***** 提示文 *****
10月1日に緊急事態宣言が解除され、酒類提供の制限が緩和された。しかし、飲食店の話を聞いてみると、かつての活況には程遠く、なかなか回復の道筋が見えないという。複数の飲食店関係者から情報収集を行った筆者が、苦悩の実態を報告する。(マーケティング・コンサルタント 新山勝利)
東京都では10月から
制限が緩和されたが…
東京都では、新型コロナウイルスの感染対策について、緊急事態宣言が解除された2021年10月1日から、飲食店での酒の提供は感染対策の徹底の認証を受けた店に限り午後8時まで可能とし、営業時間を午後9時までに緩和することになった。
そして、10月25日以降は、都の認証を受けた飲食店に対する時短要請を解除、酒の提供や営業時間の制限をなくすことを決めた。
同じグループの同じテーブルへの案内は4人まで、認証を受けていない飲食店では酒の提供は午後9時までなど、制約は残っているものの、飲食店にとっては待ちに待った規制緩和だったのではないだろうか。
9月以降、東京都だけでなく全国で新規感染者数の減少傾向が続いている。
しかし、海外では、ドイツやロシアなど、欧州を中心に感染が再拡大している。日本でも、複数の細菌学者や医師から、新たな感染拡大となる第6波を懸念する声が上がっている。
***** 対象データ *****
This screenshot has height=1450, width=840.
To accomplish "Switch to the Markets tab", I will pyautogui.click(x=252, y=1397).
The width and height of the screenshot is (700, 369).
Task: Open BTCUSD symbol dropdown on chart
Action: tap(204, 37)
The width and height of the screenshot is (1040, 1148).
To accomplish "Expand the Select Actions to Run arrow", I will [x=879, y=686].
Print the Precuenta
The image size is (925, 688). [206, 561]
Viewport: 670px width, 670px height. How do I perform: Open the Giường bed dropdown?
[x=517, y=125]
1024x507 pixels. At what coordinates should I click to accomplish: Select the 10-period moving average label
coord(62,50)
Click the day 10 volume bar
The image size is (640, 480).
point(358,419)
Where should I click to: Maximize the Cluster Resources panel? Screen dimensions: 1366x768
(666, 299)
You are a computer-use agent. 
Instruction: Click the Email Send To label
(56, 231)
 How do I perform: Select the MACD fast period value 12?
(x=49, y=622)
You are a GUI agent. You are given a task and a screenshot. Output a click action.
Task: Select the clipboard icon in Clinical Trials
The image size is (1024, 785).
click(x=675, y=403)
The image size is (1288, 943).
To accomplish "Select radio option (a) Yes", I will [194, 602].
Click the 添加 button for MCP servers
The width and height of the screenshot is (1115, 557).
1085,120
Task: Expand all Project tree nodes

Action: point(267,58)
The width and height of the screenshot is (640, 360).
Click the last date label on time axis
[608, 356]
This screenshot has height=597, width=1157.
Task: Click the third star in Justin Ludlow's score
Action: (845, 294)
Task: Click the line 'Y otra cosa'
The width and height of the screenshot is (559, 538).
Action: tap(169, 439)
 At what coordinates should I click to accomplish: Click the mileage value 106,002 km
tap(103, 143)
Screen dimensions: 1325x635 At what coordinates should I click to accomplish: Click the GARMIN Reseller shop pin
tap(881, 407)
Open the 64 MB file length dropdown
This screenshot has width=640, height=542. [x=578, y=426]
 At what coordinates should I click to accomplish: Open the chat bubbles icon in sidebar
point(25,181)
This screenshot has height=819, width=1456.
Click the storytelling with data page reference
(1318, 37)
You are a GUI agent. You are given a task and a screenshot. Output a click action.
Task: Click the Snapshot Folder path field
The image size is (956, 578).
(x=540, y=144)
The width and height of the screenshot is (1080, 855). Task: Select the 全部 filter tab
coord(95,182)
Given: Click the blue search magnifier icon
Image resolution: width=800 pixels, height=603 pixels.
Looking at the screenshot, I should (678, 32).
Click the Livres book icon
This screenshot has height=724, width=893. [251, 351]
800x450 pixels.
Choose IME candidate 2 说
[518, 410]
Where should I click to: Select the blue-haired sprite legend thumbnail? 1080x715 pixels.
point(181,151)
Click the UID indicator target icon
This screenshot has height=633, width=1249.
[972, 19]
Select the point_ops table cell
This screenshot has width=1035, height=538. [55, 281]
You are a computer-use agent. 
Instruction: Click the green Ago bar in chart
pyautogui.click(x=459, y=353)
*****
◆ **課題 1**:
飲食店の規制緩和についての文章を読み、次の問いに答えよ。
(a) 緊急事態宣言が解除されたのは何年何月何日か。
(b) 10月25日以降、都の認証を受けた飲食店に対して何が解除されたか。
(c) 欧州を中心に感染が再拡大している国として挙げられているのはどこか。
◆ **課題 2**: 飲食店の規制緩和についての文章を、最後の文に続けて書き継げ。
レコードは別の出典から取ったものである。

◆ **解答 1**:
(a) 2021年10月1日
(b) 時短要請
(c) ドイツとロシア

◆ **解答 2**:
飲食店は現在、順調な回復を見せているのだろうか。今後、コロナ前のような活況を取り戻せるのだろうか。コロナ禍における衛生管理など、日ごろ飲食店の指導も行っている筆者が、複数の飲食店関係者から情報収集を行った。その実態を報告する。
要請を守った居酒屋から
守らない店に常連が流れた?
居酒屋では長きにわたり、酒類の提供が禁止されていた。そのため、昼間にこれまでなかった定食を出すことで苦境をしのいでいたお店もあった。
しかし、居酒屋では、原価が高い料理よりお酒で利益を得ることが多い。コロナ禍では、売り上げが低いのはもちろん、利益も当然低くなる。
とある老舗の有名な大衆酒場でも、ランチ営業を行っていた。しかし、普段は取材を受けることもなく、SNSを活用した告知も行っていなかった。このため、「知る人ぞ知る」状態になっており、なかなか認知されずにいた。このような例は少なくない。